Keeper of the Seven Keys: The Legacy is the eleventh studio album by German power metal band Helloween, released in 2005. It is the first album with new and current drummer Dani Löble and a continuation of their 1987 and 1988 albums Keeper of the Seven Keys, Parts I and II. The album is a double CD with nearly 80 minutes playing time and comes in a digipack with 6 flaps. It was produced by Charlie Bauerfeind (Blind Guardian, Halford, Rage) and features Blackmore's Night singer Candice Night on the track "Light The Universe". The album's opening track, “The King for a 1000 Years” is, to date, the longest song released by the band.
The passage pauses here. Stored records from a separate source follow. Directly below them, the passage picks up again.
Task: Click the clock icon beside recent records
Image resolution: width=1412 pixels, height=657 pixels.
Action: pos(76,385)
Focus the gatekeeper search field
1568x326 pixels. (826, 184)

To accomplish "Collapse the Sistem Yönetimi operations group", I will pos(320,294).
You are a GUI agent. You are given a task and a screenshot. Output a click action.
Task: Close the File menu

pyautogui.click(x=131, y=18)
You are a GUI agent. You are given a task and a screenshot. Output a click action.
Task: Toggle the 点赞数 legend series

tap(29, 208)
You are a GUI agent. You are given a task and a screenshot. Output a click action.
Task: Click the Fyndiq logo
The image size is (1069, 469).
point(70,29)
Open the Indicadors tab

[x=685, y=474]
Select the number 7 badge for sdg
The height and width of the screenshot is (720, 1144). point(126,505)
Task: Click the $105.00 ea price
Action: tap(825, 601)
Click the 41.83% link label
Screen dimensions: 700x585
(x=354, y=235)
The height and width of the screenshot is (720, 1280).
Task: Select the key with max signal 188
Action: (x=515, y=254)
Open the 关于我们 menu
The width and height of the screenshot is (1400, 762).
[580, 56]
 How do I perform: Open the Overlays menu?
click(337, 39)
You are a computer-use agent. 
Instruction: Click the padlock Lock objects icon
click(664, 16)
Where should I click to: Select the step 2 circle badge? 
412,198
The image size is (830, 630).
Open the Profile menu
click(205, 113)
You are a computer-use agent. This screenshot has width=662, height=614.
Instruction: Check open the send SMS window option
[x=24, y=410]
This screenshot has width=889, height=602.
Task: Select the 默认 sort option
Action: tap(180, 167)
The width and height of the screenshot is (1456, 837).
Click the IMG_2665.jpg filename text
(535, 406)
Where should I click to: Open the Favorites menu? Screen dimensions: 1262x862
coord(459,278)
When asked about what inspired them to make a third Keeper album, bassist Markus Grosskopf said:

Actually there was somebody from the Japanese record company who told Weiki [Michael Weikath, guitarist] how happy he is with the new line up. He said something like 'That line up is really strong, with that line up you can make A KEEPER album' just to say how strong that line up is, that's the explanation. And the record company started thinking 'Why don't you do so?'. [...] then we thought 'Well, why don't we try it with that line up?' But then we decided to do it very different and not to copy, the actual thing was not to copy that old stuff, the good old stuff, but doing something new. [...] And it deserves the name, even if some people think it doesn't.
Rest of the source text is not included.